#### DIRECTIONS FOR THIS TASK
Your response should consist of the full data, set down exactly.

#### DATA FOR THE TASK
▽
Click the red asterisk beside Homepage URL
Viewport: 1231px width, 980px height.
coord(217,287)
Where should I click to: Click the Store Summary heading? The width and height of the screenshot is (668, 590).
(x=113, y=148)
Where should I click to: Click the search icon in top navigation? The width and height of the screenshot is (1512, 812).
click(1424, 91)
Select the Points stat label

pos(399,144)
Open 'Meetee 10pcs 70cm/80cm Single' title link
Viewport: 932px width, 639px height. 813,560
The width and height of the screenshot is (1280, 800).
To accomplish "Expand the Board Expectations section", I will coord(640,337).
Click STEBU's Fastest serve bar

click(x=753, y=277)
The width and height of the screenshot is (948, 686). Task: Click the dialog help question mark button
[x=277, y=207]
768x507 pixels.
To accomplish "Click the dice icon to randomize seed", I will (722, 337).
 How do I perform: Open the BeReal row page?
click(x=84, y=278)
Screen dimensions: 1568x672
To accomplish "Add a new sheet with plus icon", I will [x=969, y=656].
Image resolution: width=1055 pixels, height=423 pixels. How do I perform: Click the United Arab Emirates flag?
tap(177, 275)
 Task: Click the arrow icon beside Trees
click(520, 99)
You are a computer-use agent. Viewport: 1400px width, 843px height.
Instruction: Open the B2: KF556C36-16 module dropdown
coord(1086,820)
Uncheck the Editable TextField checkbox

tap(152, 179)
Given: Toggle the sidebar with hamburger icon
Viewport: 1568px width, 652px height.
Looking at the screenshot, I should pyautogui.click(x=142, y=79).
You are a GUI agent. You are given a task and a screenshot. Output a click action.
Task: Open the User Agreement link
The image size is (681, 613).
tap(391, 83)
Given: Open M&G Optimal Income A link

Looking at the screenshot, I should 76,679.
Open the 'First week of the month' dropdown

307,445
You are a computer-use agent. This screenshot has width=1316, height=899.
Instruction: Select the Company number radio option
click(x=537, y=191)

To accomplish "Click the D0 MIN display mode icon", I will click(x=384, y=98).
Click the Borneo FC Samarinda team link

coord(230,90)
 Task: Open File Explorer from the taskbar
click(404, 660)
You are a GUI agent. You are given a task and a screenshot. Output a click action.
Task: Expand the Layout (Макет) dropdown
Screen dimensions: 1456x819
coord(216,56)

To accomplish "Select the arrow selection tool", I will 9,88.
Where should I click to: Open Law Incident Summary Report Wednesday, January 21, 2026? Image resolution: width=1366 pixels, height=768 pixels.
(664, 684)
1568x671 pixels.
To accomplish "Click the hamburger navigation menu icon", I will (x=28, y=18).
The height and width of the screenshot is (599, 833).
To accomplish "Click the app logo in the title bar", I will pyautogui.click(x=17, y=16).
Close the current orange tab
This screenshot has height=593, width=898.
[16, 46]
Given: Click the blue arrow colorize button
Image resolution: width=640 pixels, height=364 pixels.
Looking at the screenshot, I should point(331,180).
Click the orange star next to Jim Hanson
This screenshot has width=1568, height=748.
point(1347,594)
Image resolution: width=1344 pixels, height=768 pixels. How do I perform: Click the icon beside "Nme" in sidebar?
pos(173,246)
△
#### EXERCISE SOLUTION
Click the red asterisk beside Homepage URL
Viewport: 1231px width, 980px height.
coord(217,287)
Where should I click to: Click the Store Summary heading? The width and height of the screenshot is (668, 590).
(x=113, y=148)
Where should I click to: Click the search icon in top navigation? The width and height of the screenshot is (1512, 812).
click(1424, 91)
Select the Points stat label

pos(399,144)
Open 'Meetee 10pcs 70cm/80cm Single' title link
Viewport: 932px width, 639px height. 813,560
The width and height of the screenshot is (1280, 800).
To accomplish "Expand the Board Expectations section", I will coord(640,337).
Click STEBU's Fastest serve bar

click(x=753, y=277)
The width and height of the screenshot is (948, 686). Task: Click the dialog help question mark button
[x=277, y=207]
768x507 pixels.
To accomplish "Click the dice icon to randomize seed", I will (722, 337).
 How do I perform: Open the BeReal row page?
click(x=84, y=278)
Screen dimensions: 1568x672
To accomplish "Add a new sheet with plus icon", I will [x=969, y=656].
Image resolution: width=1055 pixels, height=423 pixels. How do I perform: Click the United Arab Emirates flag?
tap(177, 275)
 Task: Click the arrow icon beside Trees
click(520, 99)
You are a computer-use agent. Viewport: 1400px width, 843px height.
Instruction: Open the B2: KF556C36-16 module dropdown
coord(1086,820)
Uncheck the Editable TextField checkbox

tap(152, 179)
Given: Toggle the sidebar with hamburger icon
Viewport: 1568px width, 652px height.
Looking at the screenshot, I should pyautogui.click(x=142, y=79).
You are a GUI agent. You are given a task and a screenshot. Output a click action.
Task: Open the User Agreement link
The image size is (681, 613).
tap(391, 83)
Given: Open M&G Optimal Income A link

Looking at the screenshot, I should 76,679.
Open the 'First week of the month' dropdown

307,445
You are a computer-use agent. This screenshot has width=1316, height=899.
Instruction: Select the Company number radio option
click(x=537, y=191)

To accomplish "Click the D0 MIN display mode icon", I will click(x=384, y=98).
Click the Borneo FC Samarinda team link

coord(230,90)
 Task: Open File Explorer from the taskbar
click(404, 660)
You are a GUI agent. You are given a task and a screenshot. Output a click action.
Task: Expand the Layout (Макет) dropdown
Screen dimensions: 1456x819
coord(216,56)

To accomplish "Select the arrow selection tool", I will 9,88.
Where should I click to: Open Law Incident Summary Report Wednesday, January 21, 2026? Image resolution: width=1366 pixels, height=768 pixels.
(664, 684)
1568x671 pixels.
To accomplish "Click the hamburger navigation menu icon", I will (x=28, y=18).
The height and width of the screenshot is (599, 833).
To accomplish "Click the app logo in the title bar", I will pyautogui.click(x=17, y=16).
Close the current orange tab
This screenshot has height=593, width=898.
[16, 46]
Given: Click the blue arrow colorize button
Image resolution: width=640 pixels, height=364 pixels.
Looking at the screenshot, I should point(331,180).
Click the orange star next to Jim Hanson
This screenshot has width=1568, height=748.
point(1347,594)
Image resolution: width=1344 pixels, height=768 pixels. How do I perform: Click the icon beside "Nme" in sidebar?
pos(173,246)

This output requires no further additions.